German actor, musician and writer (1941–2024)

Werner Bernreuther (6 December 1941 – 17 September 2024) was a German actor, singer-songwriter, writer, poet, translator and painter.

== Biography ==
Bernreuther trained as an electrician, studied 1965–1969 at the Academy of Dramatic Art in Leipzig and was then committed to the stages Freiberg and Gera. Bernreuther received Chanson lessons from Heinrich Pohle and Fania Fénelon. At the 4th Chanson days of the GDR, he was awarded the prize of the Writers' Union of the German Democratic Republic. Bernreuther sings partly in his native Itzgründisch dialect and mixed "folk song-like structure with intellectual thinking." In the 1980s, he made radio and television productions, inter alia in Rund, Liedercircus '86, Pfundgrube und Liederkarussell. Bernreuther was abroad, inter alia in Romania on tour. He studied 1979–1982 at the Literature Institute in Leipzig and had since 1981 held a lectureship for Chanson at the University of Music and Theatre Leipzig and is part of the Leipziger songs scene. His adaptations of songs Bulat Okudzhavas appeared 1985. Bernreuther spent 15 years artistic director of the Chanson days Kloster Michaelstein and from 1984 in charge as deputy chairman of the "Section Chanson and Songwriter of the General Committee for entertainment art of the GDR" for training.
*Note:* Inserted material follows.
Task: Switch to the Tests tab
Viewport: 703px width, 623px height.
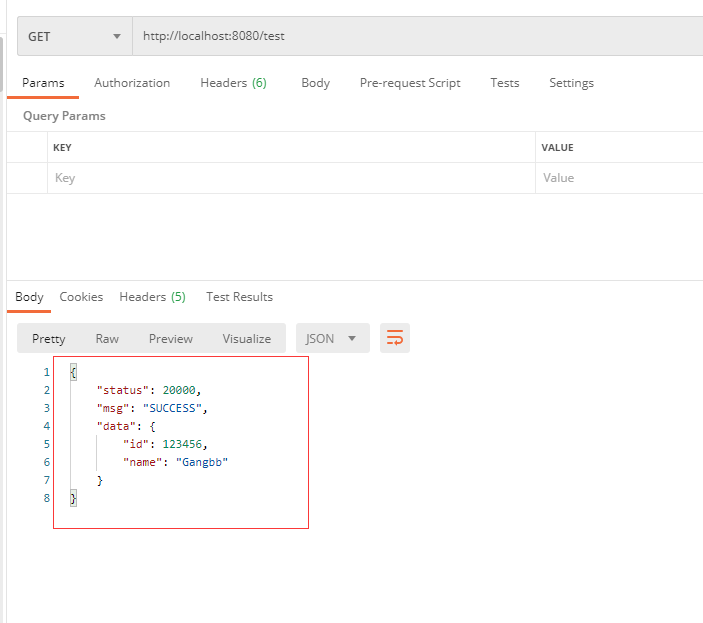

In this capacity, he installed in 1986 a two-year course for Singer-Songwriter, consisting of 14-day intensive courses, the so-called "Songwriter-University of the GDR". Among the participants were Maike Nowak, Frank Viehweg, the songs company Dietze and Norbert Bischof. Bernreuther was also called a "guru of the East German singer-songwriters", because he like no other strove for the next generation of critical voices. His pupils include Hubertus Schmidt, Stephan Krawczyk, the group Liedehrlich, Dieter Kalka, Joachim Schäfer, Maike Nowak, Andrea Thelemann and Norbert Bischof.
Today Bernreuther lives in Berlin.

== Works ==

=== Stage programs ===
- "Mit offenen Augen" – (Solo program on Tour) 1981
- "Lieder – Balladen – Geschichten" – (Solo program on Tour) 1983
- "Landläufige Gesänge" – (Solo program on Tour) 1985
- "Sehnsucht nach Heimweh"- (Solo program on Tour) 1988 /1989
- "Der Winter ist vergangen" (Together with the group "Liedehrlich")
- "Liederzirkus '86" – (together with "Circus Lila", Gerhard Schöne and others)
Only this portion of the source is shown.